Seabourn Refreshes Its Culinary Experience Across the Fleet

Seabourn Luxury Cruises Dining Room

The luxury cruise line is rolling out refreshed menus, live cooking stations and a more relaxed café culture across its fleet.

On a Seabourn cruise, the day often begins with coffee in hand, ocean unfurling beyond the windows, plans forming for the next port. It’s a ritual regular guests know well. Now, the ultra-luxury cruise line is refining that experience with a fleetwide refresh of its culinary program.

The updates centre on two of the ship’s most frequented daytime venues: Seabourn Square and The Colonnade. The changes are being introduced in phases across the fleet and are expected to be complete by mid-2026, marking the next step in Seabourn’s ongoing investment in destination-driven dining at sea.

A European café at sea

Often described as the social heart of the ship, Seabourn Square has long functioned as an all-day gathering space – part café, part lounge, part concierge hub. Now, it feels even more like a sophisticated European café transplanted onto the open ocean.

Seabourn Cruises European Cafe

The refreshed menu expands beyond the beloved pastries and light bites guests already know. In the morning, breakfast sandwiches and savoury quiche join the lineup. Later in the day, Roman-style pizza and toasted classics such as Monte Cristo and Croque Monsieur add a more substantial option for those returning from shore excursions or skipping the formal dining room.

Coffee remains central to the experience. Beans are freshly roasted on board, and guests can pre-order their favourite drinks through the Seabourn Source app for seamless pickup. Presentation has been elevated as well, reinforcing the café atmosphere rather than a simple grab-and-go counter.

And then there’s the gelato: handmade, artisanal and crafted by chefs trained at Italy’s renowned Gelato University. It’s a small but telling detail – indulgent without being ostentatious, and perfectly in step with Seabourn’s quietly polished aesthetic.

Operationally, Seabourn Square now runs with two distinct service periods: a full breakfast menu in the early morning, followed by an all-day offering that carries guests through the afternoon. The flexibility feels deliberate. On a ship where itineraries stretch across continents, not every day follows a neat dining schedule.

The Colonnade, reimagined

If Seabourn Square captures a relaxed café culture, The Colonnade has traditionally been the ship’s airy, buffet-style dining venue. With the refresh, it leans more decisively into a chef-driven, interactive format.

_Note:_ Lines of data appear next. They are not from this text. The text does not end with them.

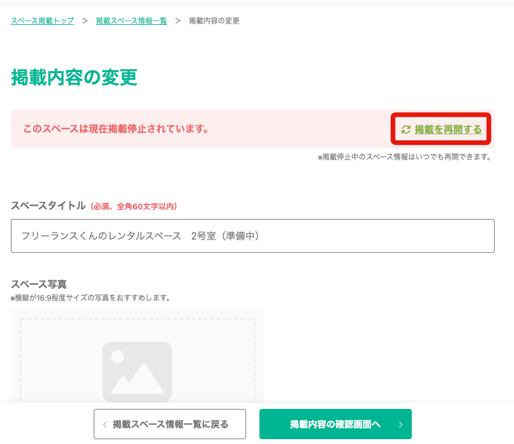514x444 pixels.
Task: Click the right chevron on the confirm button
Action: [400, 425]
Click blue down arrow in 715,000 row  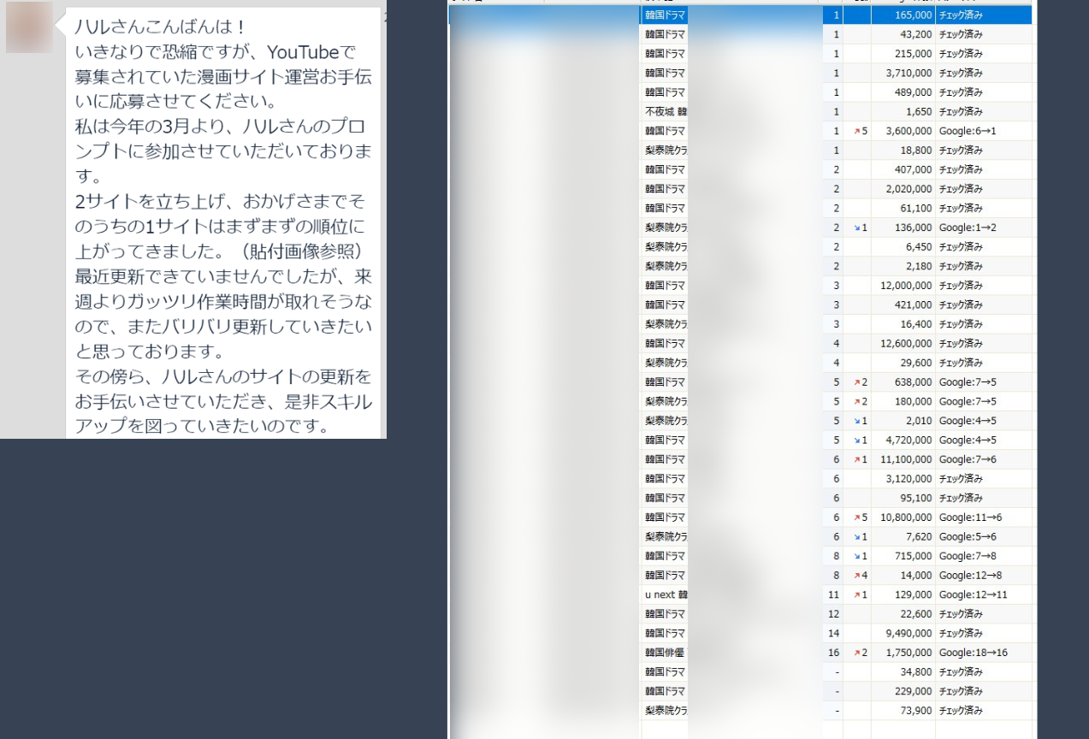point(855,556)
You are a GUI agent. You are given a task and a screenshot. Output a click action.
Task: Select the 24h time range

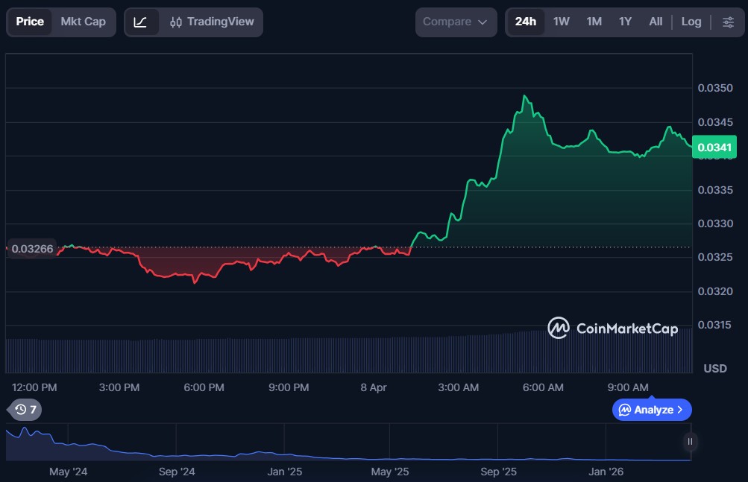[525, 22]
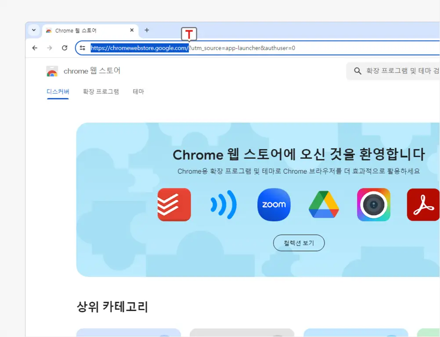Click the Google Drive icon
Viewport: 440px width, 337px height.
point(324,204)
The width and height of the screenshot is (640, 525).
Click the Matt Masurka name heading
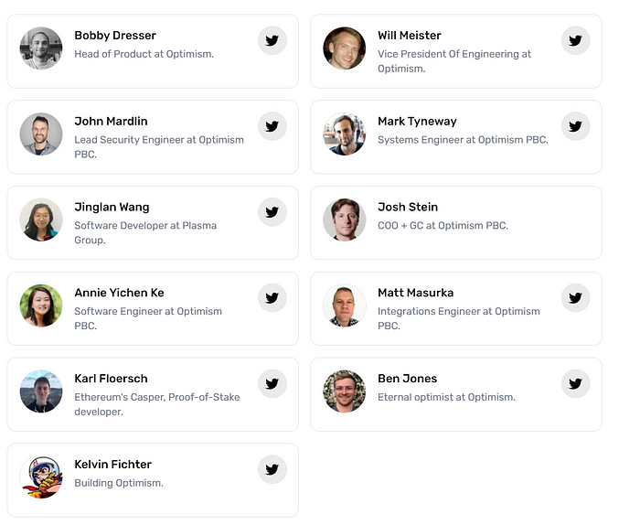click(x=415, y=294)
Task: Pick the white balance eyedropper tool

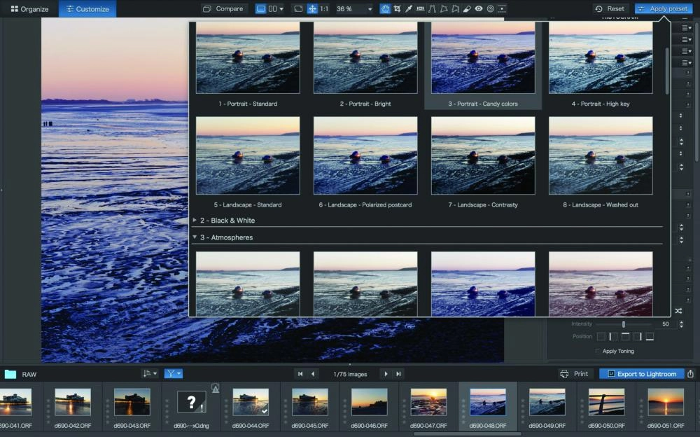Action: point(408,9)
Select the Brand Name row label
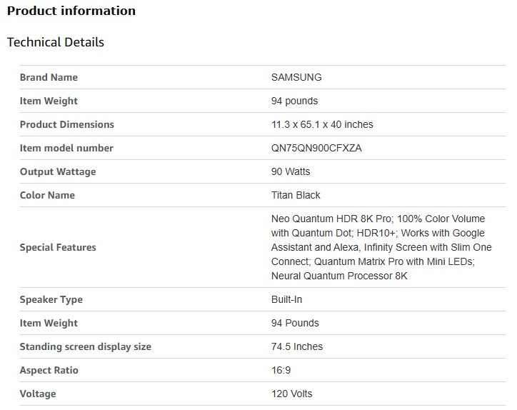Screen dimensions: 517x410 click(x=49, y=77)
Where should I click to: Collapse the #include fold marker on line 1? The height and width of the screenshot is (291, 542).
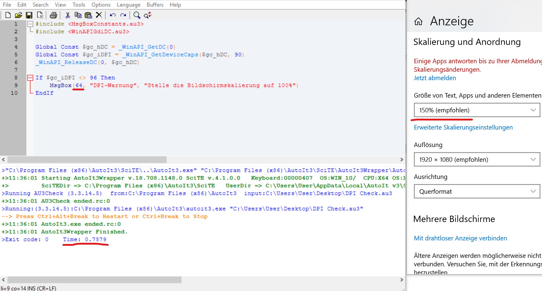[x=30, y=24]
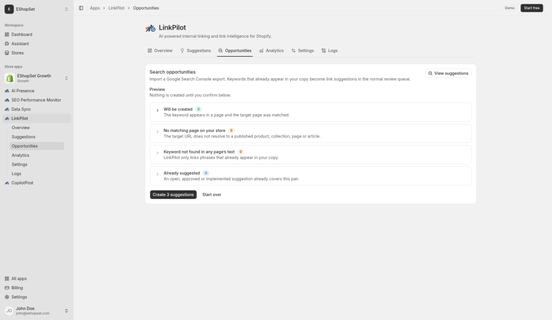Click the Create 3 suggestions button

pos(173,194)
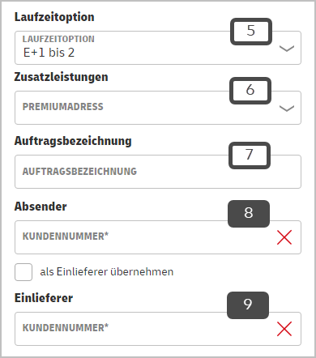
Task: Clear the Absender Kundennummer with red X
Action: [284, 237]
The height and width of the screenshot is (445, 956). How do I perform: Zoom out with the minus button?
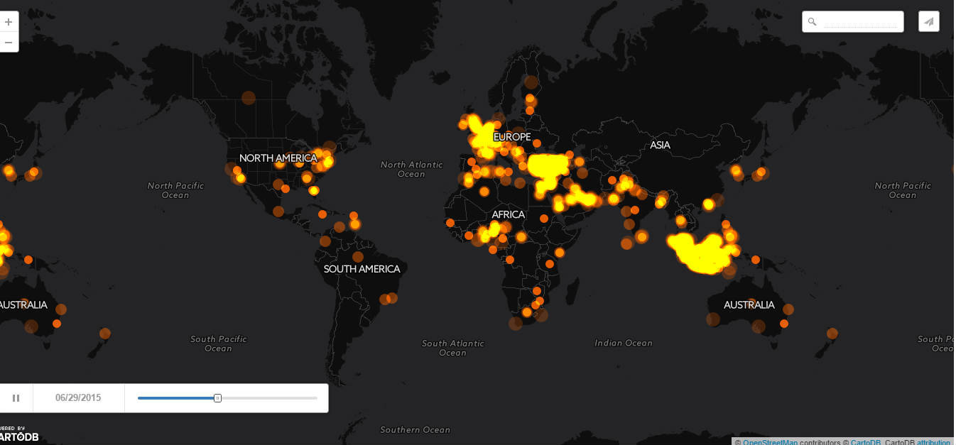9,43
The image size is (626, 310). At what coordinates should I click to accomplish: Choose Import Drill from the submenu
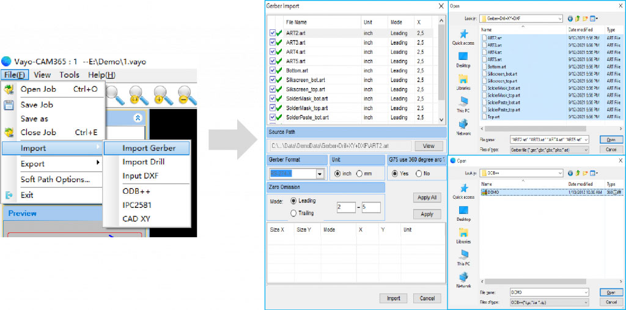tap(143, 162)
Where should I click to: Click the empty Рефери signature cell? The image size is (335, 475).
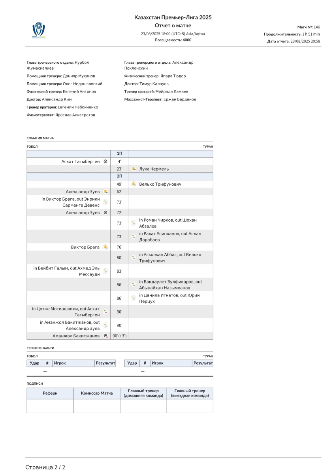[x=50, y=406]

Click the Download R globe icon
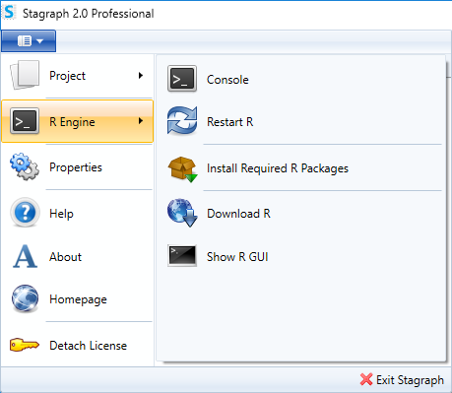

Breakfast and lunch menus have been fully reimagined around freshness, seasonality and regional influence. Multiple live cooking stations now take centre stage, offering made-to-order omelets, carving options, a daily fresh-fish station, fresh-pressed juices and rotating regional specialties inspired by the destinations on the itinerary.

On select ships, including Seabourn Encore and Seabourn Ovation, additional bistro-style seating adds intimacy to the space, softening the feel of a traditional cruise buffet. The revitalized Colonnade experience is already complete across the fleet.

Seabourn cruises chef seasonal ingredients
Chefs shop for local, seasonal produce

These updates build on Seabourn’s longstanding culinary philosophy: fresh ingredients, global inspiration and an approach that connects dining to destination. Chefs draw from the traditions and flavours of the regions the ships visit, incorporating locally sourced ingredients whenever possible.

Across venues – from The Restaurant and Sushi to Solis, The Patio, The Colonnade and now the enhanced Seabourn Square – the all-inclusive model remains intact. Guests can dine where, when and with whom they wish, without additional charges for specialty venues.

In an industry where cruise lines increasingly compete on splashy dining partnerships and celebrity-chef theatrics, Seabourn’s evolution feels more restrained. The emphasis is on craftsmanship, comfort and refinement – elevating everyday rituals rather than reinventing them entirely.